The proposed statement would also reflect changes in generally accepting accounting principles (GAPP) applied since 2009, including those in relation to current expected credit losses (CECL). The discussion would align with existing regulatory reporting guidance and instructions that have also been updated to reflect current accounting requirements under GAAP.
“In some ways because of the way CECL works in terms of putting reserves ahead when you make the loan, a TDR (total debt restructuring) designation can almost be redundant, and there’s some criticism in the accounting community because of that,” says McCarthy.
MBA’s Flood calls it a “natural progression” for the regulators to make. Over the last couple of years, the new standard in CECL made changes at the highest level. Banks and institutions used to say they make a loan and, if there’s a loss, they put capital aside.
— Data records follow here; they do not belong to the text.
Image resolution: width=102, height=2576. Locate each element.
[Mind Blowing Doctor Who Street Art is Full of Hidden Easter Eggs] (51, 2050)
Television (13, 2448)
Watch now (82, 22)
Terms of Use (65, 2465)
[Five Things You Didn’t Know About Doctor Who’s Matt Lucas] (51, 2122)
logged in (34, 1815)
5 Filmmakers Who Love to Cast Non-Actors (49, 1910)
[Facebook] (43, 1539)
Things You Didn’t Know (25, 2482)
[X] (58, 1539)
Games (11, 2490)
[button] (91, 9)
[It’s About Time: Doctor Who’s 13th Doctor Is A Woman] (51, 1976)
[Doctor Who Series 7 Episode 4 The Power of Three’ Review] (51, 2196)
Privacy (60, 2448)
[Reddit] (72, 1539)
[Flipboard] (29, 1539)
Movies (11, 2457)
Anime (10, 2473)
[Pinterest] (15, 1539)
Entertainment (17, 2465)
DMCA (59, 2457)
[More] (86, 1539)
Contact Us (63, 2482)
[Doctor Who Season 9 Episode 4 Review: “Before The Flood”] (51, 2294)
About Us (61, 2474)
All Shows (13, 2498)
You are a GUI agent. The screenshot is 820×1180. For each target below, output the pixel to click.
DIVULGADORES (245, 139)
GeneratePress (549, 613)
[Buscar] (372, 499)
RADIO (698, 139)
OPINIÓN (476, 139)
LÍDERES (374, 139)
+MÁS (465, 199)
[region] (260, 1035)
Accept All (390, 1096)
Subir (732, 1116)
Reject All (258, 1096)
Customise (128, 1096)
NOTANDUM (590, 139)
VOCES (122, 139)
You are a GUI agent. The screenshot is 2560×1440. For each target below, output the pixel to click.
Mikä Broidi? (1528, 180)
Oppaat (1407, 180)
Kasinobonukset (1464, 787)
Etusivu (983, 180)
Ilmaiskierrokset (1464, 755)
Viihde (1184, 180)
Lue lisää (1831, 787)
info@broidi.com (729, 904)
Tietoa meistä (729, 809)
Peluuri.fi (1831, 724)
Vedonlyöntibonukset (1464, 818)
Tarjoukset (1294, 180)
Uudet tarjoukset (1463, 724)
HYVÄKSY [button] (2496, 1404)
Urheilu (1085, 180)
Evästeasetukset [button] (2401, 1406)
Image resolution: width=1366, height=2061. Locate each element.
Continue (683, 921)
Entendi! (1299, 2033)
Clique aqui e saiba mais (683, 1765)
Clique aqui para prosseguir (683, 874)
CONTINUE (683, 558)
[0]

CECL updated that practice to putting capital aside for the life of the loan, he notes.
“For loan workouts, the regulators need to update their regs to reflect CECL,” Flood says. “Part of this is simply doing their business and doing it right. ‘Hey, we have this new accounting rule, and we have loan workout rules because you can imagine if a loan goes into workout, it is probably at more risk and going to have more capital behind it.’”
The commercial real estate finance industry is “not that excited about the rule” because many people don’t think that it matches with how things work, Flood notes. But “the law is the law,” he adds, and the industry has to work with it.